#### Aanwijzingen bij oefening:
Orden alles vanaf het begin van de records tot en met de regel met "(x=135, y=24)" als CSV met twee kolommen, invoer en uitvoer. Maak één rij voor elke tekst met het antwoord dat erbij hoort, zet beide in één veld tussen aanhalingstekens, vervang regeleinden door spaties en laat de afbeeldingen weg.

#### De gegevens:
§ §
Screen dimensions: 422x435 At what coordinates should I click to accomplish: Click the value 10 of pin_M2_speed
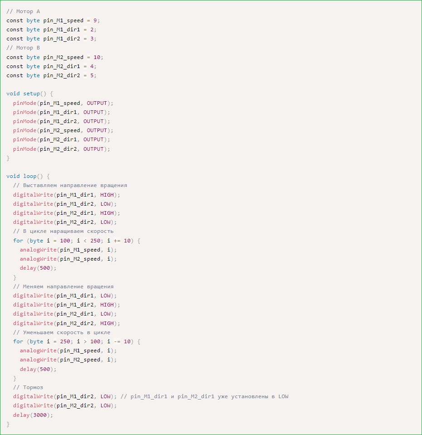pyautogui.click(x=97, y=57)
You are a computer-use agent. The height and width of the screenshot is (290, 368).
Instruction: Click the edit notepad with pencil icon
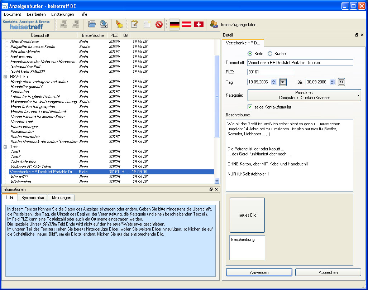(x=135, y=24)
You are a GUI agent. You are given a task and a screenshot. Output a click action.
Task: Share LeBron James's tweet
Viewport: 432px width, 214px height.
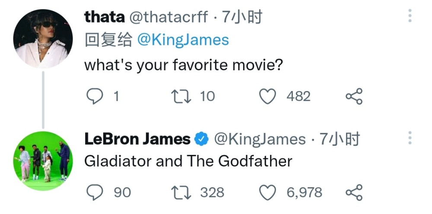click(x=354, y=192)
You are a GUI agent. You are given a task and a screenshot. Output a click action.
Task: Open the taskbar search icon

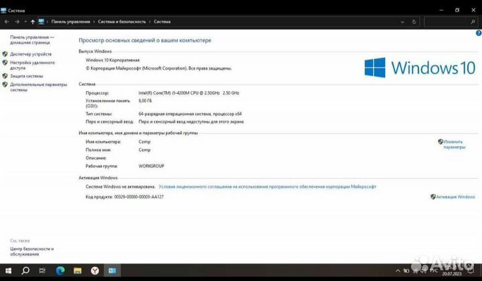point(25,270)
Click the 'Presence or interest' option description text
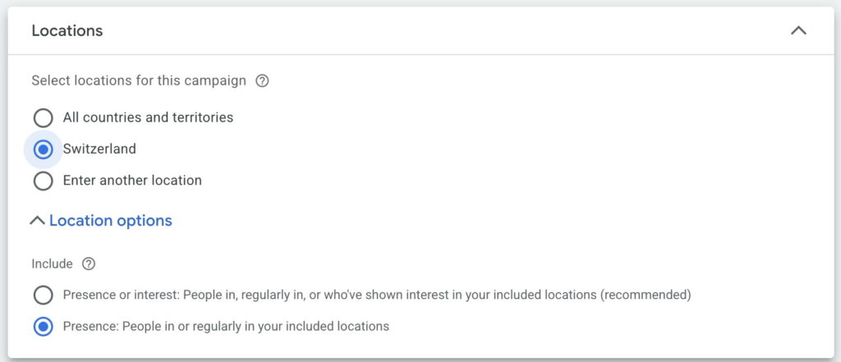Image resolution: width=841 pixels, height=362 pixels. [x=329, y=295]
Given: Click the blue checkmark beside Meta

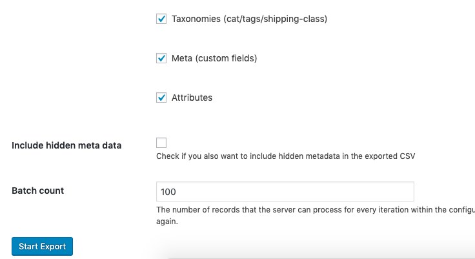Looking at the screenshot, I should pos(161,58).
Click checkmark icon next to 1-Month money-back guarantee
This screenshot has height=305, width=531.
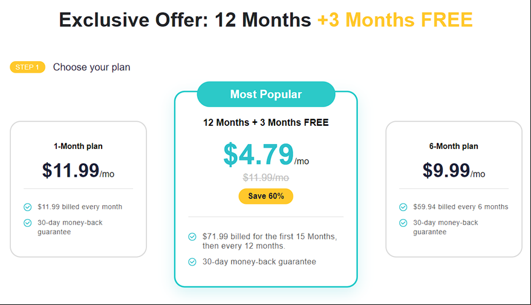[27, 223]
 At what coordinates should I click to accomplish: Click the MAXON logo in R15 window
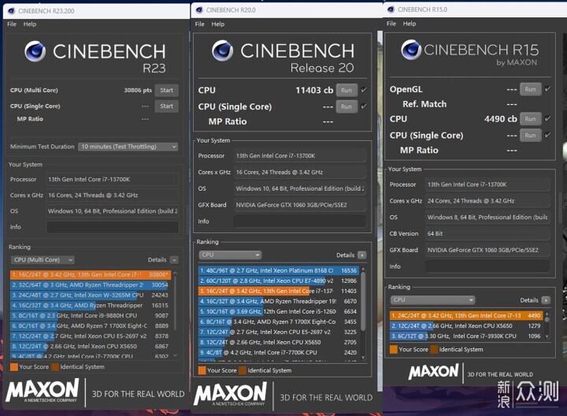tap(433, 372)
§ §
#### Antwoord op oefening:
invoer,uitvoer
"Screen dimensions: 422x435 At what coordinates should I click to accomplish: Click the value 10 of pin_M2_speed","pyautogui.click(x=97, y=57)"
"You are a computer-use agent. The height and width of the screenshot is (290, 368). Instruction: Click the edit notepad with pencil icon","(x=135, y=24)"